It is everywhere. People you thought would never do it…they have done it. People you respected, want to respect, can no longer respect, are facing sexual harassment charges, and their reputations, businesses, and livelihoods are going up in flames. The world is changing because women are finding their collective voice to face their harassers and to change the workplace culture. It’s about time. But, what will this month’s headlines do to evoke change? And what role do you, as an employer, have in creating a non-hostile workplace? If we can learn anything from the “#MeToo” movement, it is that harassment is pervasive, often done behind closed doors, and we can no longer pretend that it does not happen in our businesses, our industries, or by people we like.
With this topic at the forefront of our social consciousness, it is the right moment to look at your own business culture. Has management set the tone as to what is acceptable behavior? Do your employees tell inappropriate jokes, or email offensive cartoons, or work sexual innuendo into their watercooler conversations? Do your employees gossip about how people dress or their dating behavior, and do you join in? While the stories of men pinning women in elevators and disrobing in front of them in hotel room meetings is clearly actionable conduct, a viable sexual harassment claim does not require such egregious acts. In California, the legal standard is that the harassment be severe OR pervasive. Severe conduct must be sufficiently extreme as to change the terms and conditions of employment. The court looks at whether the harassing conduct unreasonably interfered with an employee’s work performance, among other factors. Pervasive conduct is conduct that happens continuously and in a concerted manner (i.e. a manager calling women derogatory terms in every day conversation, or employees being leered at weekly by a delivery person, while the boss disregards their complaints).
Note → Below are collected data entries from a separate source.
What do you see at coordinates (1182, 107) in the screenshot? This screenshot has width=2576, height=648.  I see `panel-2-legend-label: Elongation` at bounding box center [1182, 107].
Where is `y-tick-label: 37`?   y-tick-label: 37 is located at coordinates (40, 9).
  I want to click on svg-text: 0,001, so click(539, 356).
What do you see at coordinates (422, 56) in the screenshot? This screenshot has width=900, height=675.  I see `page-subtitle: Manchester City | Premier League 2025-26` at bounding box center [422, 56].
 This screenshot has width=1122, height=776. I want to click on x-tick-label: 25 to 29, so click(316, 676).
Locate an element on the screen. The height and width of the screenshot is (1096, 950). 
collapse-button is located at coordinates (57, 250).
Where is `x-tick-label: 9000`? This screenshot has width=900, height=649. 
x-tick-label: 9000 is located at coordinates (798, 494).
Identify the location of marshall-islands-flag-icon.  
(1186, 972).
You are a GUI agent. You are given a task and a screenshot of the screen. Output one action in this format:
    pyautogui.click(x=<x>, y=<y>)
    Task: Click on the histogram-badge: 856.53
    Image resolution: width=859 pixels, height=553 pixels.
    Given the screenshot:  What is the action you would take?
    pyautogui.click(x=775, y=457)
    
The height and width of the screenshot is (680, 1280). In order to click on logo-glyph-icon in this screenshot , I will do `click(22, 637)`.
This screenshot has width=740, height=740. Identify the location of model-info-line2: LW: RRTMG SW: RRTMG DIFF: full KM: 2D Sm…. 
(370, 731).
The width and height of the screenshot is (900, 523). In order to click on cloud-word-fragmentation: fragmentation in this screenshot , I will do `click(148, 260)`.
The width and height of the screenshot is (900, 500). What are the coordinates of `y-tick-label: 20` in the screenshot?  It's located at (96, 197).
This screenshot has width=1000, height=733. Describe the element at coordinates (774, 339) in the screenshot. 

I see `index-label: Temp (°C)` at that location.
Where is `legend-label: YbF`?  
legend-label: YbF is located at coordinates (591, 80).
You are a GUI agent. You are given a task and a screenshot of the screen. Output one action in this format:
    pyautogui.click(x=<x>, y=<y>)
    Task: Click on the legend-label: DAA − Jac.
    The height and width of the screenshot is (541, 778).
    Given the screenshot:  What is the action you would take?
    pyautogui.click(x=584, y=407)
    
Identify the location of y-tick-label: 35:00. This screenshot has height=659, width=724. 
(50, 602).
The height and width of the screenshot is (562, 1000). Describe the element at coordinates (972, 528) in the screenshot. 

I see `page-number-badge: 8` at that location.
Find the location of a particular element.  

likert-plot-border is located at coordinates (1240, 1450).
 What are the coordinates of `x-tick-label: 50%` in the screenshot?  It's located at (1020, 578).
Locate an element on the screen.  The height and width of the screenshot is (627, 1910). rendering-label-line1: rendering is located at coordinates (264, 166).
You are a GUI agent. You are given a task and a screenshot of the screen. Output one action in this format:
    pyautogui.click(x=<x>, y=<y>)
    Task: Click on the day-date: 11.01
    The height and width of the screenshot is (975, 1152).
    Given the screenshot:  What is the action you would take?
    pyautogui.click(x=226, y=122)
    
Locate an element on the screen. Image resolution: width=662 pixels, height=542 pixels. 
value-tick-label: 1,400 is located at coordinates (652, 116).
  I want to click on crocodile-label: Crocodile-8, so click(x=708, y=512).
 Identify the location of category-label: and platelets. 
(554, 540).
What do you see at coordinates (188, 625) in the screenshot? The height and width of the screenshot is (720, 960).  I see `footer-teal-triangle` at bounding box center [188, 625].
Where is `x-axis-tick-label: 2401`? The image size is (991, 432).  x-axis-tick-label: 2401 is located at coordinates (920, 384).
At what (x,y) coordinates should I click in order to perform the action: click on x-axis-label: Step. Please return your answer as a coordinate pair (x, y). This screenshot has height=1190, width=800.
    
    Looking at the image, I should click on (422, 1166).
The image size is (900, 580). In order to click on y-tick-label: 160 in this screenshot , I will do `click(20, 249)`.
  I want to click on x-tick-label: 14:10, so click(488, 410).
Though most of the stories we are hearing about concern a male harassing a female, the law recognizes that harassment can be female on male, or by the same sex. The Fair Employment and Housing Act (“FEHA”), explicitly states that sexually harassing conduct need not be motivated by sexual desire. California Government Code § 12940(j)(4)(C). To be sued for sexual harassment, you need only have one employee. Under both federal law (Title VII) and the FEHA, sexual harassment can occur between members of the same gender if the plaintiff can establish that the harassment amounts to discrimination because of sex.
So, what can business owners do to change this behavior that often happens behind closed doors, and that subjects them to extreme liability? For one, having an employee handbook that clearly sets forth the laws and expectations of acceptable behavior at the outset of the employment relationship is a good start. However, having an employee handbook with a harassment policy that is not spoken about, nor upheld is useless. Second, employers can strengthen their position that the company abides by its harassment policy by training managers how to spot inappropriate conduct and how to properly address complaints by victims. Though California legally mandates that managers receive sexual harassment training (every two years) for companies with 50 or more employees, it is a wise business decision to train all employees, regardless of company size.**(see legal update below). Third, a company must act when violations of law have been proven. As we have learned from the various scandals in the news, those who knew of the harassers’ proclivities to behave badly, are just as culpable for enabling the offensive behavior in a cone of silence.
Human nature will not change overnight, but cultural norms as to what is acceptable behavior is evolving. Thanks to the bravery of women and men who have come out of the shadows to name their harassers, it’s a new world, and the responsibility of employers to create workplace cultures of respect has never been greater. For more information about how you can better protect your company from sexual harassment claims, please contact the lawyers at WorkWise Law, PC.
** Legal update, since this article was posted, the law in California has changed. Governor Brown signed SB 1343 into law, which is effective January 1, 2019. This law requires employers with 5 or more employees to provide sexual harassment training. One hour must be provided for employees and 2 hours of training must be provided for managers/supervisors every other year, and within 6 months of earning a promotion to a management position.